Assuming that the substantial public interest exemption and the consent exemption are unavailable, the exact scope of the legal claims exemption set out in the GDPR is critical. This is the direct replacement for the previous legal advice exemption and permits special category data to be processed where it is necessary for the 'establishment, exercise or defence of legal claims'. The concern is that the term 'legal claims', if given its ordinary meaning, is narrower than 'legal advice' and in particular might only extend to contentious matters.

Saved by the Lords?

Fortunately there is comfort to be found in the House of Lords’ discussion of the Data Protection Bill.

During the committee stages on 13 November 2017, Baroness Hamwee raised this specific point and flagged her concerns about the scope of the term 'legal claims'. She also put forward an amendment which would have confirmed that the legal advice exemption continued to apply to the processing of special category data.

Lord Ashton of Hyde, the Parliamentary Under-Secretary of State, Department for Digital, Culture, Media and Sport, responded for the Government and made the following points:

  • The government 'strongly agree about the importance of ensuring that data protection law does not accidentally undermine the proper conduct of legal proceedings'.
  • The legal advice exemption that the government had provided for in relation to information relating to criminal convictions was intended to 'replicat[e] in relation to criminal convictions data the processing condition for the special categories of personal data contained in article 9(2)(f).' (Article 9(2)(f) being the legal claims exemption).
  • Although the wording of the legal advice exemption was different to the wording of legal claims exemption, the intention was not to expand upon or change the scope of the latter, it was simply 'to anglicise' it.
  • Baroness Hamwee’s proposed amendment was therefore unnecessary.

The government’s view was therefore that the legal advice exemption was simply the anglicised translation of the phrase 'the establishment, exercise or defence of legal claims' used in the legal claims exemption.

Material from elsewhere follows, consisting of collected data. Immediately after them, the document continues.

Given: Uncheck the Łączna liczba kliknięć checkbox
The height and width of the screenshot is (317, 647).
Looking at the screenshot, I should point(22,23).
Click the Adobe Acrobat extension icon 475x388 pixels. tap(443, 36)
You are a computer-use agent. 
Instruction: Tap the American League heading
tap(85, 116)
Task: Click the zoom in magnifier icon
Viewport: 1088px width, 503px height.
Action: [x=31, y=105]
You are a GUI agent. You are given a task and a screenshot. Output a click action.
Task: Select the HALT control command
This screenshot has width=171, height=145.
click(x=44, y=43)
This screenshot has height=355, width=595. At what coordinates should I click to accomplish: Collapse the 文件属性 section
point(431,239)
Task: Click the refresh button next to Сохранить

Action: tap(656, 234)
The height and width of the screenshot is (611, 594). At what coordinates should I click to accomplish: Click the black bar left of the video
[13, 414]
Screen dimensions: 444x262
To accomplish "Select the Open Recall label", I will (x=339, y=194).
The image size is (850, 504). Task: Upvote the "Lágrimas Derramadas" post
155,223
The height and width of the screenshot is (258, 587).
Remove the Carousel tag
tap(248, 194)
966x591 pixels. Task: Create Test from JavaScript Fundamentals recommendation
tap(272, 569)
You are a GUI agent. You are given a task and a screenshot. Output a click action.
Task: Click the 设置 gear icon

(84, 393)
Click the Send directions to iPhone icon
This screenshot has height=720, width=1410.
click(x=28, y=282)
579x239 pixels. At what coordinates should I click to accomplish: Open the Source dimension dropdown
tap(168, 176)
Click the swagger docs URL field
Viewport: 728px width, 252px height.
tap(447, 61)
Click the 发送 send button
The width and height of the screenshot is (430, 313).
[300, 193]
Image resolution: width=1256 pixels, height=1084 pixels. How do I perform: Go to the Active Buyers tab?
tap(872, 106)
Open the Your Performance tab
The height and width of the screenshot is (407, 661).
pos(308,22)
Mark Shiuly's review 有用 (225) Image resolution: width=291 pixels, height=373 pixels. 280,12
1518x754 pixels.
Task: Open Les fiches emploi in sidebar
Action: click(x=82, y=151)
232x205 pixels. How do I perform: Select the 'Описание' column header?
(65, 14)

In other words, the term 'legal claims' should be read to include 'legal advice'.

This should offer significant comfort to legal advisers who process special category data in the course of advising on non-contentious matters. Certainly it should form the basis of a sensible reporting position if the issue is raised by clients or third parties before further guidance is made available.

However, the lack of an express legal advice exemption in the DPA 2018 and the somewhat ambiguous wording of Article 9(2)(f) leave enough uncertainty that clear guidance on the point would be welcome. We are aware that STEP’s Data Protection Working Group is in the process of raising this issue, alongside others, with the ICO for clarification.

Recording your reasoning

One final word of warning: since May 2018 data controllers (such as law firms) have been obliged to proactively consider the personal data that they hold and record why and how their processing is lawful. This is a marked change from the old regime under which data controllers generally only had to justify processing retrospectively if and when challenged.

Simply coming within the scope of the legal claims exemption is therefore not enough to be GDPR compliant. Practitioners must also take care to ensure that their reliance on that exemption is adequately recorded.